### 本文
主に将棋に関する詩などの作品紹介と、自分の将棋の近況報告を行います。

読者の皆様こんばんは。いつの日かNHK将棋フォーカスで「描く将」特集を組んでほしいと思っている雁木師でございます(NHKさん、ぜひともよろしくお願いいたします)。今日は前半は「右玉浪漫飛行」の8回目、後半は将棋倶楽部24の近況報告を行いたいと思います。長文となりますが、最後までお付き合いいただけると幸いです。

まずは「右玉浪漫飛行」から。今回もDJ.ミギタマとアオテツと一緒に進めていきたいと思います。2人についてはこちらから。

 

 

前回のおさらいをしたいという方は下記リブログ記事からご確認いただけます。

それでは「右玉浪漫飛行」の始まりです。

 

※なお、このストーリーに出てくる人物、出来事などは一部を除いて架空のものです。実際の人物などとは一切関係ありません。

DJ.ミギタマ(以下ミ)「DJ.ミギタマの右玉浪漫飛行~!!」

 

♪~(オープニングBGM)

ミ「将棋ファンのみんな、暑いけど元気かい?DJ.ミギタマだ」

アオテツ(以下ア)「こんばんは。アシスタントのアオテツです。よろしくお願いします」

ミ「アオちゃん、最近暑いけど対策は何かしてるの?」

ア「んー。梅干しを食べることでしょうか」

ミ「いいねー。どうやって食べてるの?」

### データ
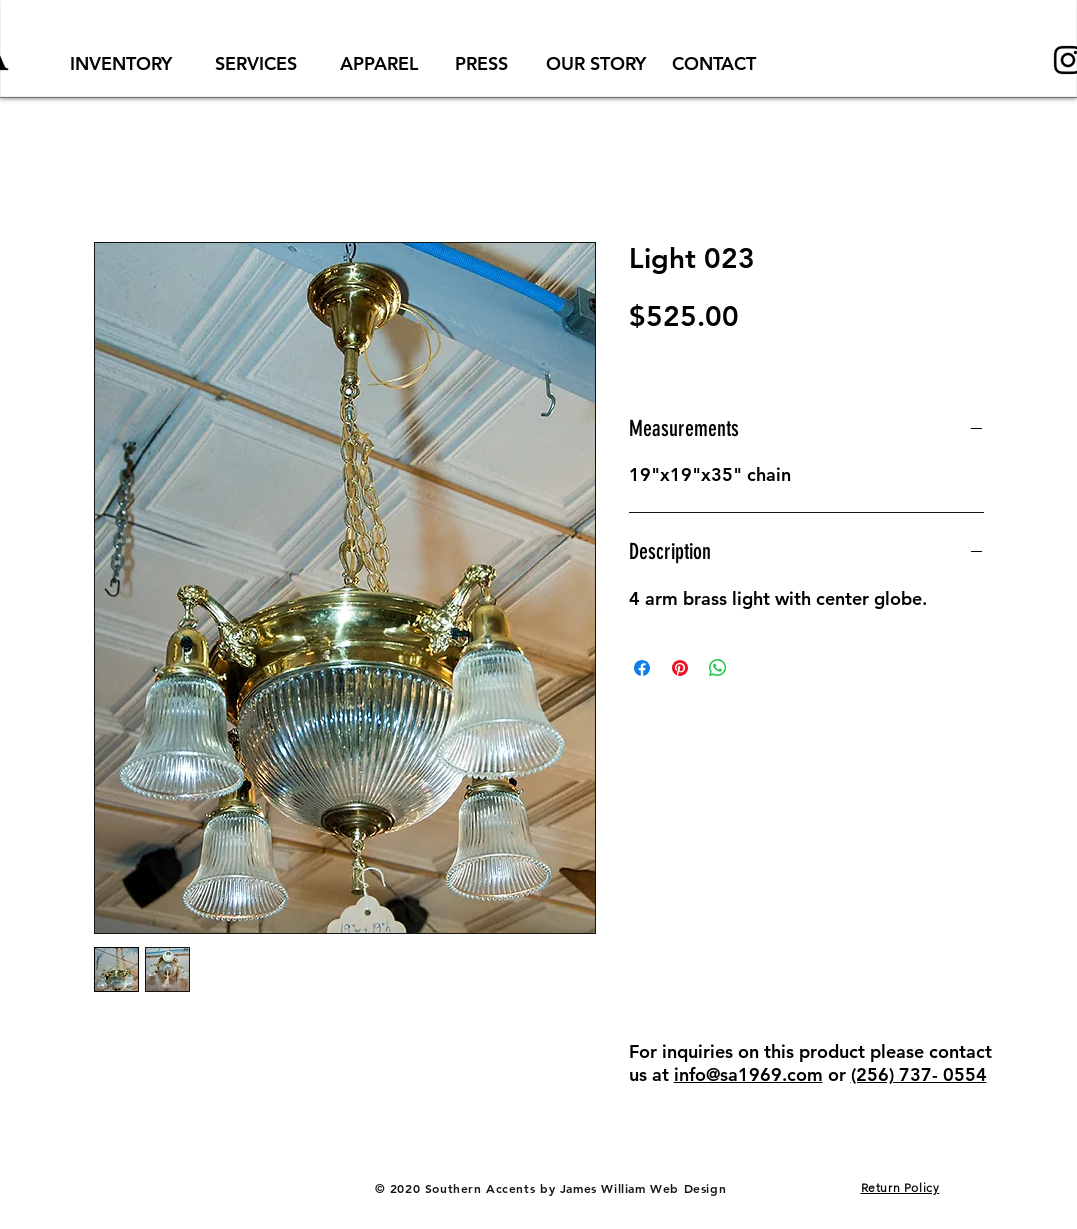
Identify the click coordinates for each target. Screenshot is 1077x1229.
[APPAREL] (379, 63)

### 課題一覧
[1] 本文について、次の問いに答えてください。
(a) 筆者が「描く将」特集を組んでほしいと思っている番組は何か。
(b) 後半で近況報告を行う対象は何か。
(c) アオテツが暑さ対策として挙げたことは何か。
[2] 本文のうち、「それでは「右玉浪漫飛行」の始まりです。」から始まり「ミ「将棋ファンのみんな、暑いけど元気かい?DJ.ミギタマだ」」で終わる箇所を一字一句そのまま書き写してください。
データは参照しなくても解答できます。

### 解答
[1]
(a) NHK将棋フォーカス
(b) 将棋倶楽部24
(c) 梅干しを食べること

[2]
それでは「右玉浪漫飛行」の始まりです。

 

※なお、このストーリーに出てくる人物、出来事などは一部を除いて架空のものです。実際の人物などとは一切関係ありません。

DJ.ミギタマ(以下ミ)「DJ.ミギタマの右玉浪漫飛行~!!」

 

♪~(オープニングBGM)

ミ「将棋ファンのみんな、暑いけど元気かい?DJ.ミギタマだ」